In the early Renaissance style, the chimneypiece of the Palais de Justice at Bruges is a magnificent example; the upper portion, carved in oak, extends the whole width of the room, with nearly life-size statues of Charles V and others of the royal family of Spain. The most prolific modern designer of chimneypieces was G. B. Piranesi, who in 1765 published a large series, on which at a later date the Empire style in France was based. In France, the finest work of the early Renaissance period is to be found in the chimneypieces, which are of infinite variety of design.

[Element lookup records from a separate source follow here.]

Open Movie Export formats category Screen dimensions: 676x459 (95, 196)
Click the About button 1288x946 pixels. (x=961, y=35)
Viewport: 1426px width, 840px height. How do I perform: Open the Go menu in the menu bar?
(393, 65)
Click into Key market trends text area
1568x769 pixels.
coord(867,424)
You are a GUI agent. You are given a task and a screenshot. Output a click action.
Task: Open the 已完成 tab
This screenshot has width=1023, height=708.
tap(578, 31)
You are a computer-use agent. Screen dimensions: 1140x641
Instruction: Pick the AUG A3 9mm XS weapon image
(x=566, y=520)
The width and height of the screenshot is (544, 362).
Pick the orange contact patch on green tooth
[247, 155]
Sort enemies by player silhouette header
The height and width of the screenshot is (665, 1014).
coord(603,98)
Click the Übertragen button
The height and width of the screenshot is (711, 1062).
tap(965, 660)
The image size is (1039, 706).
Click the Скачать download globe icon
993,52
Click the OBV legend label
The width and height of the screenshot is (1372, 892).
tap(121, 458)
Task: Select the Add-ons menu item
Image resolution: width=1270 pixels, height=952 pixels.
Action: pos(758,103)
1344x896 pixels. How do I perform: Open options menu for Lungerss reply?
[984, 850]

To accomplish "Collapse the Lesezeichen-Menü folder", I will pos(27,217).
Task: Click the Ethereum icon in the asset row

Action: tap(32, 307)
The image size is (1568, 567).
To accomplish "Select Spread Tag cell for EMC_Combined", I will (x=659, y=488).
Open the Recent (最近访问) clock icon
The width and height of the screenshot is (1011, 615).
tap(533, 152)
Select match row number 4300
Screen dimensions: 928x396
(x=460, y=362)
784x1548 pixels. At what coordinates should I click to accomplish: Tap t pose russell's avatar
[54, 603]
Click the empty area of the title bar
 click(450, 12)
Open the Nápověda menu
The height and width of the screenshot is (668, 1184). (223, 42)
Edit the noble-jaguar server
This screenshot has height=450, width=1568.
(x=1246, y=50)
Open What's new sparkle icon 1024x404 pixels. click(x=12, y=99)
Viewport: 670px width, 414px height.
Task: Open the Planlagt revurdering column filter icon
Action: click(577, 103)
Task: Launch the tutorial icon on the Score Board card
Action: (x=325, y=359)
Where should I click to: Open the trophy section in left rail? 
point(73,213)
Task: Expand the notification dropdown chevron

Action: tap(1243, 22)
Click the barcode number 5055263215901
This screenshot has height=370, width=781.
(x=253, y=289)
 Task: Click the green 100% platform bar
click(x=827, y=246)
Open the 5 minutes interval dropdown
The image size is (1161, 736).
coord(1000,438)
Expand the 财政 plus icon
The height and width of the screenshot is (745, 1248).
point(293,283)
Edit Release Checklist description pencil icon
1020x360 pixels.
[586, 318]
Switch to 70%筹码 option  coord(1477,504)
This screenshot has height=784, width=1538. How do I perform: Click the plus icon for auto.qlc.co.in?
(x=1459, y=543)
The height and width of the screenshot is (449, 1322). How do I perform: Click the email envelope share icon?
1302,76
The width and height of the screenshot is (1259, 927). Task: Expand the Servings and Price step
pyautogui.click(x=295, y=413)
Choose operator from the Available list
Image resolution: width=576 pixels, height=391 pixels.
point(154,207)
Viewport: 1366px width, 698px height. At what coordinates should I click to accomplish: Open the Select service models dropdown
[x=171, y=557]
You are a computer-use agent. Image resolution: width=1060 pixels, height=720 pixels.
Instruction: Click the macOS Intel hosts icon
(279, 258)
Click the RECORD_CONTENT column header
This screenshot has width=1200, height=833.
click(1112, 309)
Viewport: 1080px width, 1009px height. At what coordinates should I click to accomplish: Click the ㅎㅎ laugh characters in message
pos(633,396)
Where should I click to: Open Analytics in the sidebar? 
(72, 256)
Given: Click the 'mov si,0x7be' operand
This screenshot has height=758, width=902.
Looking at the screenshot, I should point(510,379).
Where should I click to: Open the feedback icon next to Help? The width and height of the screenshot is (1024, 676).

The English chimneypieces of the early seventeenth century, when the purer Italian style was introduced by Inigo Jones, were extremely simple in design, sometimes consisting only of the ordinary mantel piece, with classic architraves and shelf, the upper part of the chimney breast being paneled like the rest of the room. In the latter part of the century the classic architrave was abandoned in favor of a much bolder and more effective molding, as in the chimneypieces at Hampton Court, and the shelf was omitted.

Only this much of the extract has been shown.